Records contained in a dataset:
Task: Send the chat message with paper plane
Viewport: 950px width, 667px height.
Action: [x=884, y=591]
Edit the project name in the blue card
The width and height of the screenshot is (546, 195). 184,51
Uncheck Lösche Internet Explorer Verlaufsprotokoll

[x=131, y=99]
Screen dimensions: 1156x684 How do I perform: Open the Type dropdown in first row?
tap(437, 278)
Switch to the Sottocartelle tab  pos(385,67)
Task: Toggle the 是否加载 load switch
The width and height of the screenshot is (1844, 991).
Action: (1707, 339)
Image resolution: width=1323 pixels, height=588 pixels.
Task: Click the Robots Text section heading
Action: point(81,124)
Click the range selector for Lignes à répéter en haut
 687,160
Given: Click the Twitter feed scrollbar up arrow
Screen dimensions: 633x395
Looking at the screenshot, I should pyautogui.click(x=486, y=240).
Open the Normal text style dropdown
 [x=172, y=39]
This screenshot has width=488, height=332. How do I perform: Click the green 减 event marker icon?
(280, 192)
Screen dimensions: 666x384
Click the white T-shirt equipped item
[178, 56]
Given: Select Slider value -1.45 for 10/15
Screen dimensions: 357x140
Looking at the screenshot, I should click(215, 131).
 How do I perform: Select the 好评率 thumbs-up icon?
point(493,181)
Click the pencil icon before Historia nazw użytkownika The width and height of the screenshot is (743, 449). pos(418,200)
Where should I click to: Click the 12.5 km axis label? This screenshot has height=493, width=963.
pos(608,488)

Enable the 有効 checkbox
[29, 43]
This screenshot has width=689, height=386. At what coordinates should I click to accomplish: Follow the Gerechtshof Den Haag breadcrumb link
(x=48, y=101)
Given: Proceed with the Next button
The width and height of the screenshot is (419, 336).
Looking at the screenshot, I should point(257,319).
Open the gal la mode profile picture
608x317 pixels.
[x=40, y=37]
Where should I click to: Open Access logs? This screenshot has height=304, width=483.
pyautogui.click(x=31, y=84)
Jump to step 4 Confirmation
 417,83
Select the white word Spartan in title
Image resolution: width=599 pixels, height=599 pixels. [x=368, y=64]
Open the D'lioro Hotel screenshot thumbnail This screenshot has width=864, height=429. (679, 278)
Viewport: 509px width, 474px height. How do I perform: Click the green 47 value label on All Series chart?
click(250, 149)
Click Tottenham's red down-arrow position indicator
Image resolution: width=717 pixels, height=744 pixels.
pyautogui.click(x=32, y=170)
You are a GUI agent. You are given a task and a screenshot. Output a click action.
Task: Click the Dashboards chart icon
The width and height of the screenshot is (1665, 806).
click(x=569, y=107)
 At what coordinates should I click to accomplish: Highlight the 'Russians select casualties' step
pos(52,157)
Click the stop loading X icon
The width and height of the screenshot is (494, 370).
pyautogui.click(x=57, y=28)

Work request
Return exactly the lines from the line holding "Open the Normal text style dropdown" to the last line of the data, with both of those lines included and nothing added.

Response
Open the Normal text style dropdown
 [x=172, y=39]
This screenshot has width=488, height=332. How do I perform: Click the green 减 event marker icon?
(280, 192)
Screen dimensions: 666x384
Click the white T-shirt equipped item
[178, 56]
Given: Select Slider value -1.45 for 10/15
Screen dimensions: 357x140
Looking at the screenshot, I should click(215, 131).
 How do I perform: Select the 好评率 thumbs-up icon?
point(493,181)
Click the pencil icon before Historia nazw użytkownika The width and height of the screenshot is (743, 449). pos(418,200)
Where should I click to: Click the 12.5 km axis label? This screenshot has height=493, width=963.
pos(608,488)

Enable the 有効 checkbox
[29, 43]
This screenshot has width=689, height=386. At what coordinates should I click to accomplish: Follow the Gerechtshof Den Haag breadcrumb link
(x=48, y=101)
Given: Proceed with the Next button
The width and height of the screenshot is (419, 336).
Looking at the screenshot, I should point(257,319).
Open the gal la mode profile picture
608x317 pixels.
[x=40, y=37]
Where should I click to: Open Access logs? This screenshot has height=304, width=483.
pyautogui.click(x=31, y=84)
Jump to step 4 Confirmation
 417,83
Select the white word Spartan in title
Image resolution: width=599 pixels, height=599 pixels. [x=368, y=64]
Open the D'lioro Hotel screenshot thumbnail This screenshot has width=864, height=429. (679, 278)
Viewport: 509px width, 474px height. How do I perform: Click the green 47 value label on All Series chart?
click(250, 149)
Click Tottenham's red down-arrow position indicator
Image resolution: width=717 pixels, height=744 pixels.
pyautogui.click(x=32, y=170)
You are a GUI agent. You are given a task and a screenshot. Output a click action.
Task: Click the Dashboards chart icon
The width and height of the screenshot is (1665, 806).
click(x=569, y=107)
 At what coordinates should I click to accomplish: Highlight the 'Russians select casualties' step
pos(52,157)
Click the stop loading X icon
The width and height of the screenshot is (494, 370).
pyautogui.click(x=57, y=28)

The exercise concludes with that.